Segment Open
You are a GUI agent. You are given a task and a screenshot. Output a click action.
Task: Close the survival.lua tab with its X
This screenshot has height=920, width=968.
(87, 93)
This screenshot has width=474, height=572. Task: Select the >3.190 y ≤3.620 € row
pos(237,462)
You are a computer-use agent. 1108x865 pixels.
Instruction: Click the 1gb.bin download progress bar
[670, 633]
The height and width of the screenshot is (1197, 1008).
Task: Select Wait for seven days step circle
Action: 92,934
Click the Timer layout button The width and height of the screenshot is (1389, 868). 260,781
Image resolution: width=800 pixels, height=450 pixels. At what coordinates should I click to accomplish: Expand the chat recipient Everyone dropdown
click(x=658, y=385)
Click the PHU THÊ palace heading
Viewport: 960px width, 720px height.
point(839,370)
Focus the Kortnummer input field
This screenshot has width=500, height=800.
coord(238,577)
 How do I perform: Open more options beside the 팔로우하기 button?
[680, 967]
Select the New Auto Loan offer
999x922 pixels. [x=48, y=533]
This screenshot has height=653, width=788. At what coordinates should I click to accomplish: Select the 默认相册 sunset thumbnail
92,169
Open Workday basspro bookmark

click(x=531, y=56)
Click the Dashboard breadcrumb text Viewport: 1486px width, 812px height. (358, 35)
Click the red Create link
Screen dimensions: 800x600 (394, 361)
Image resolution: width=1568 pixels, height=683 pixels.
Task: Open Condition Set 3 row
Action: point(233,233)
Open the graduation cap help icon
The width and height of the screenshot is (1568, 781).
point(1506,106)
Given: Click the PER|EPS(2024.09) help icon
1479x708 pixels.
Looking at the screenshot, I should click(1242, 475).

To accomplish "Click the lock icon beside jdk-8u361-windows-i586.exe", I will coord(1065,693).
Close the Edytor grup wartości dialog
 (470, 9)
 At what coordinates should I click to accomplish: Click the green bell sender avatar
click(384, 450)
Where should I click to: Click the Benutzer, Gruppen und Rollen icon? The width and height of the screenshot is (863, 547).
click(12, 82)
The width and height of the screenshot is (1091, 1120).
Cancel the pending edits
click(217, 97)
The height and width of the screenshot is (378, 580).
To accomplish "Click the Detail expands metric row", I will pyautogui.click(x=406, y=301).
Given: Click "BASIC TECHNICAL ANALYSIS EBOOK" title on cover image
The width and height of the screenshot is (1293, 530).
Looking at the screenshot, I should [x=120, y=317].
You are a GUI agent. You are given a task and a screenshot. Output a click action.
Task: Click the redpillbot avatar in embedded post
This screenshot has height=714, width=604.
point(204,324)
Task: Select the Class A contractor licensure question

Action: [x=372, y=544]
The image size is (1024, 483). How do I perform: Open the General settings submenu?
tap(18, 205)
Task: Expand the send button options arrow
Segment Closed
■ **TASK STATEMENT**
This task calls for each line of the material that contains "will".

■ **TASK OUTPUT**
To accomplish "Click the lock icon beside jdk-8u361-windows-i586.exe", I will coord(1065,693).
To accomplish "Click the Detail expands metric row", I will pyautogui.click(x=406, y=301).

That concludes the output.